───── Input records ─────

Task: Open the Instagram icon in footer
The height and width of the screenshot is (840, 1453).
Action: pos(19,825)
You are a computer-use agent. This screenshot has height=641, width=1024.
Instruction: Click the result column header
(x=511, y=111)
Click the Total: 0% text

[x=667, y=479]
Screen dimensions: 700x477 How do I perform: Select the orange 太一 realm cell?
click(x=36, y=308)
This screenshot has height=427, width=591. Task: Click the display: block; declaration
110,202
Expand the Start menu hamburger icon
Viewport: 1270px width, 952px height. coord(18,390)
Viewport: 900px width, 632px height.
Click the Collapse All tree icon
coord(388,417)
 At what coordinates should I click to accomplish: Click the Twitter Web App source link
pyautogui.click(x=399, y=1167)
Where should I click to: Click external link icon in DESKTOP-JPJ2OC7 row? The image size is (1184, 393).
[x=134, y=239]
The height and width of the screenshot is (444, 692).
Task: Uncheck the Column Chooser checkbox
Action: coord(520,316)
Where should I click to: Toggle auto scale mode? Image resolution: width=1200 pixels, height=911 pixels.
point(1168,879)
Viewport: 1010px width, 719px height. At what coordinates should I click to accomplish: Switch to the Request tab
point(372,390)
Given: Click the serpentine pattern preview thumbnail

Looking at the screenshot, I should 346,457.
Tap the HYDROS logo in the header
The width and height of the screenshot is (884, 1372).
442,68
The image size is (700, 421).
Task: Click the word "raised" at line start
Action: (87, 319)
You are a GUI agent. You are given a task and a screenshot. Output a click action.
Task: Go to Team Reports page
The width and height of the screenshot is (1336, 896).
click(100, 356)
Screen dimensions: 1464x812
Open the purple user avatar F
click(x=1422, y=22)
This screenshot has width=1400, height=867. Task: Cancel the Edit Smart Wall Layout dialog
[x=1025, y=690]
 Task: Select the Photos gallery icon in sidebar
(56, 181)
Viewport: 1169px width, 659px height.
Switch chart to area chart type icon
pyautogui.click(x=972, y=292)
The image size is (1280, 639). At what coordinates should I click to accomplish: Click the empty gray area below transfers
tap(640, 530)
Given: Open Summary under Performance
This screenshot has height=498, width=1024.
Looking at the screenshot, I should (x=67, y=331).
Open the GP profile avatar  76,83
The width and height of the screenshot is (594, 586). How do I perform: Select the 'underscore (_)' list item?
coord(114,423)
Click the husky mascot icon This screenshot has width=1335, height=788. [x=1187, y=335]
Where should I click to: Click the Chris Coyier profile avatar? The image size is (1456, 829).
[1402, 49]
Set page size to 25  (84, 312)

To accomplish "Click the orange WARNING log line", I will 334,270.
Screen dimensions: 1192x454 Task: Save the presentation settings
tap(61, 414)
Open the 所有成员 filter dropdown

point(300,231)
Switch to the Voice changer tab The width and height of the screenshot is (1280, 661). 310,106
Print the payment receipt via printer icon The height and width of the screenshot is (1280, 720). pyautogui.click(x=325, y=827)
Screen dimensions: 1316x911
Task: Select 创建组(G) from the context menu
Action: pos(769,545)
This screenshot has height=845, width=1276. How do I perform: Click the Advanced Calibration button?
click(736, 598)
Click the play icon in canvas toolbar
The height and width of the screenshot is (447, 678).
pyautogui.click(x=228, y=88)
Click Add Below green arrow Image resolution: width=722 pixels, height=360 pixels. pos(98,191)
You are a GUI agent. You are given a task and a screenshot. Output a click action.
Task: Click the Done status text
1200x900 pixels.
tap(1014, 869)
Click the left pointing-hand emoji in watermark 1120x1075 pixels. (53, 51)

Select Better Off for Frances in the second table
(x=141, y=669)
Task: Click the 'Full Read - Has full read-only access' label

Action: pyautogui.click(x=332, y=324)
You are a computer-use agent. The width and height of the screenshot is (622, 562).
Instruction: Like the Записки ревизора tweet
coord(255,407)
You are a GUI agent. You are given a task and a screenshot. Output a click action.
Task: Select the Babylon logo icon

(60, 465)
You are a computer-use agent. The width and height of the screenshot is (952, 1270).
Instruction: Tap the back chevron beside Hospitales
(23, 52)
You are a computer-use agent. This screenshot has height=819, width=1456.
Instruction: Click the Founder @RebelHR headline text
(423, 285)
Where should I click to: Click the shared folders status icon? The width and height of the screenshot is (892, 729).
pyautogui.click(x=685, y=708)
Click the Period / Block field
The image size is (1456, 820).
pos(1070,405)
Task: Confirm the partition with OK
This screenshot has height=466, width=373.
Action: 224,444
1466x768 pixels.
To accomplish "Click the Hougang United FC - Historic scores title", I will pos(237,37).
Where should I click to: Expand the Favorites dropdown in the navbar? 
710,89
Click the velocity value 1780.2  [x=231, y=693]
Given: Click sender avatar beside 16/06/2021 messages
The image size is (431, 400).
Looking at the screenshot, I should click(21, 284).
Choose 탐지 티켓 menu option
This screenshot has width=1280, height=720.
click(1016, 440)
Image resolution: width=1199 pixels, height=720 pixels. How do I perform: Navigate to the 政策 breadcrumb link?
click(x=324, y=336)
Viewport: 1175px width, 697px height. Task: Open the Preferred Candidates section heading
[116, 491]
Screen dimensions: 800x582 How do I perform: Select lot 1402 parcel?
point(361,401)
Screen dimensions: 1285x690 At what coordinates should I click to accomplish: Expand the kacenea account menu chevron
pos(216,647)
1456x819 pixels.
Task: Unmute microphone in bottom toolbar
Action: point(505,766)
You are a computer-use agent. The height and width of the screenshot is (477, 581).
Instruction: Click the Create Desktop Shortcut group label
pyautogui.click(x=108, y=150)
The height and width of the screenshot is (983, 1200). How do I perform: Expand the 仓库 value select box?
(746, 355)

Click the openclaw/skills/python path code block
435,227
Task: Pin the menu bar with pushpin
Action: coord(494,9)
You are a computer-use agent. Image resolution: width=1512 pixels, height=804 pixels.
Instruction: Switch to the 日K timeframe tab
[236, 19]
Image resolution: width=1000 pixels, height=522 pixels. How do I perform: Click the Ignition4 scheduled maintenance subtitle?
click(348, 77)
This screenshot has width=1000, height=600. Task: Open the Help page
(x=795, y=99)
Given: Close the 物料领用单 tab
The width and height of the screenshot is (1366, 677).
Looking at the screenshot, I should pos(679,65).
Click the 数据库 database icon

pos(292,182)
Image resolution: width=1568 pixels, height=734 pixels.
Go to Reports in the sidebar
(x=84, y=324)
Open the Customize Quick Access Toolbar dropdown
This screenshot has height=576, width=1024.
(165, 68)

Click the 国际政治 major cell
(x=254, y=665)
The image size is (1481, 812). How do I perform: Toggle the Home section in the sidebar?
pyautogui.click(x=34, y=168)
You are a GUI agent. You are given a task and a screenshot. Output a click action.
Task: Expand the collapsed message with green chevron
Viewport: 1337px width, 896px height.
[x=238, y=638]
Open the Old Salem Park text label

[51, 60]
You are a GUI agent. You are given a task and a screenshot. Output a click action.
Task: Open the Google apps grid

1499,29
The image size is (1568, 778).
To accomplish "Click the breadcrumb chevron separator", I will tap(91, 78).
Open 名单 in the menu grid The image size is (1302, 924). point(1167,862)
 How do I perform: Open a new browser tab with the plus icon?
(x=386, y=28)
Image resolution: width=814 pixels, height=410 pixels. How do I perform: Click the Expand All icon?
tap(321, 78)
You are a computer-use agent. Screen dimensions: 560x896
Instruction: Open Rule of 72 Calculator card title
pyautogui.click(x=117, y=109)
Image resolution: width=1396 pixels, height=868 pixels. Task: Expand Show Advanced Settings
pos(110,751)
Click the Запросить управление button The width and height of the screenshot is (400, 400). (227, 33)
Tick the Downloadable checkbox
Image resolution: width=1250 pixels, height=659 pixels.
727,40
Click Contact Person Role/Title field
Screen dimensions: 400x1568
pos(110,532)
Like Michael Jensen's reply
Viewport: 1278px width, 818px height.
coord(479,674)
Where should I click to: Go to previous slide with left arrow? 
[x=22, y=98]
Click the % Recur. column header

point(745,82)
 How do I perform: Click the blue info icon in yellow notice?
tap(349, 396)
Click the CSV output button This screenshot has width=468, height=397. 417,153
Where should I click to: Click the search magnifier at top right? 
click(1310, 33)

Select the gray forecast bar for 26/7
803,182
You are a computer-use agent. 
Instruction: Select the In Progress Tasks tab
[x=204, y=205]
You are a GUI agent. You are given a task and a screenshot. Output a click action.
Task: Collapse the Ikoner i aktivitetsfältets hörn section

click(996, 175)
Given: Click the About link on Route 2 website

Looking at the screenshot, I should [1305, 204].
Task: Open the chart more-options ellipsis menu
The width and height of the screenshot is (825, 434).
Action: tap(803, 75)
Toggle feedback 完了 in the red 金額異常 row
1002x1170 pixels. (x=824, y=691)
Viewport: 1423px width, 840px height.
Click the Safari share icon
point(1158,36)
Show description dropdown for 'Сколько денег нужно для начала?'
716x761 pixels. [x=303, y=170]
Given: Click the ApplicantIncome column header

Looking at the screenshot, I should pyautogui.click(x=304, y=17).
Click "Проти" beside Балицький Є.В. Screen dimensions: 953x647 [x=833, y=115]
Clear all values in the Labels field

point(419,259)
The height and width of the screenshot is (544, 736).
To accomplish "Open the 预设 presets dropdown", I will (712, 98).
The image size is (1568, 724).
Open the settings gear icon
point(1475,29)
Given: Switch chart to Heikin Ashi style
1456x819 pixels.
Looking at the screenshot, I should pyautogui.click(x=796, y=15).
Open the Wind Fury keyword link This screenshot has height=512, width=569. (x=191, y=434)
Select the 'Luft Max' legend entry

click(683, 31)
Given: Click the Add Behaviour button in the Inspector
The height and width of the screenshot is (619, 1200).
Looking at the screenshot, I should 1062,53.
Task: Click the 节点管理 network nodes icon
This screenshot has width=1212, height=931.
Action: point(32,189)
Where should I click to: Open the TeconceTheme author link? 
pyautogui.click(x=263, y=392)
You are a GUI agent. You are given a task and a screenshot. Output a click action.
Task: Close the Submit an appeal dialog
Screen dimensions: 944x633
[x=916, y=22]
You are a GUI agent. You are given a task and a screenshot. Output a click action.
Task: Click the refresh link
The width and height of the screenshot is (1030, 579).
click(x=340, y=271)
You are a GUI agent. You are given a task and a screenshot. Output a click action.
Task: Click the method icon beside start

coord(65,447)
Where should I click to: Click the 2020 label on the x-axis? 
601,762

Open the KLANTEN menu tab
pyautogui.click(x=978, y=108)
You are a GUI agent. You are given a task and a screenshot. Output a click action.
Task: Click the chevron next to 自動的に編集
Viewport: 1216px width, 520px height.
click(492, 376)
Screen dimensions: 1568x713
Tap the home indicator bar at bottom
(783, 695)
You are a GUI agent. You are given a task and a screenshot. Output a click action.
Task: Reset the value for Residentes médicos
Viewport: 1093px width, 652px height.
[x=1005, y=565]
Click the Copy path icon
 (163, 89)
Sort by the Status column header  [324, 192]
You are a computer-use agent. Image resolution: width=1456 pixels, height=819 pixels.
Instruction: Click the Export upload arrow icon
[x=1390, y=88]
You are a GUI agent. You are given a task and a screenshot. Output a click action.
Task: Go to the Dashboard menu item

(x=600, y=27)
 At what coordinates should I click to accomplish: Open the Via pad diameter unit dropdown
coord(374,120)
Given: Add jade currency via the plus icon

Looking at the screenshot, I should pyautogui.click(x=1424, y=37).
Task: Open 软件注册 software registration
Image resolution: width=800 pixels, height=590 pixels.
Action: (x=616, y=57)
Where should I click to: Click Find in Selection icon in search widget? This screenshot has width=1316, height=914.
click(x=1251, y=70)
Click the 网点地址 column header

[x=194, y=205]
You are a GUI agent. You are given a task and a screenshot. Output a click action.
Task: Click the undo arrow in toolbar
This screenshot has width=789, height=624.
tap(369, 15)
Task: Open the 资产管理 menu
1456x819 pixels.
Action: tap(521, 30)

─────

Copy out the records word for word from their first line through the line containing "Action: (87, 319)", including both of those lines.

Task: Open the Instagram icon in footer
The height and width of the screenshot is (840, 1453).
Action: pos(19,825)
You are a computer-use agent. This screenshot has height=641, width=1024.
Instruction: Click the result column header
(x=511, y=111)
Click the Total: 0% text

[x=667, y=479]
Screen dimensions: 700x477 How do I perform: Select the orange 太一 realm cell?
click(x=36, y=308)
This screenshot has height=427, width=591. Task: Click the display: block; declaration
110,202
Expand the Start menu hamburger icon
Viewport: 1270px width, 952px height. coord(18,390)
Viewport: 900px width, 632px height.
Click the Collapse All tree icon
coord(388,417)
 At what coordinates should I click to accomplish: Click the Twitter Web App source link
pyautogui.click(x=399, y=1167)
Where should I click to: Click external link icon in DESKTOP-JPJ2OC7 row? The image size is (1184, 393).
[x=134, y=239]
The height and width of the screenshot is (444, 692).
Task: Uncheck the Column Chooser checkbox
Action: coord(520,316)
Where should I click to: Toggle auto scale mode? Image resolution: width=1200 pixels, height=911 pixels.
point(1168,879)
Viewport: 1010px width, 719px height. At what coordinates should I click to accomplish: Switch to the Request tab
point(372,390)
Given: Click the serpentine pattern preview thumbnail

Looking at the screenshot, I should 346,457.
Tap the HYDROS logo in the header
The width and height of the screenshot is (884, 1372).
442,68
The image size is (700, 421).
Task: Click the word "raised" at line start
Action: (87, 319)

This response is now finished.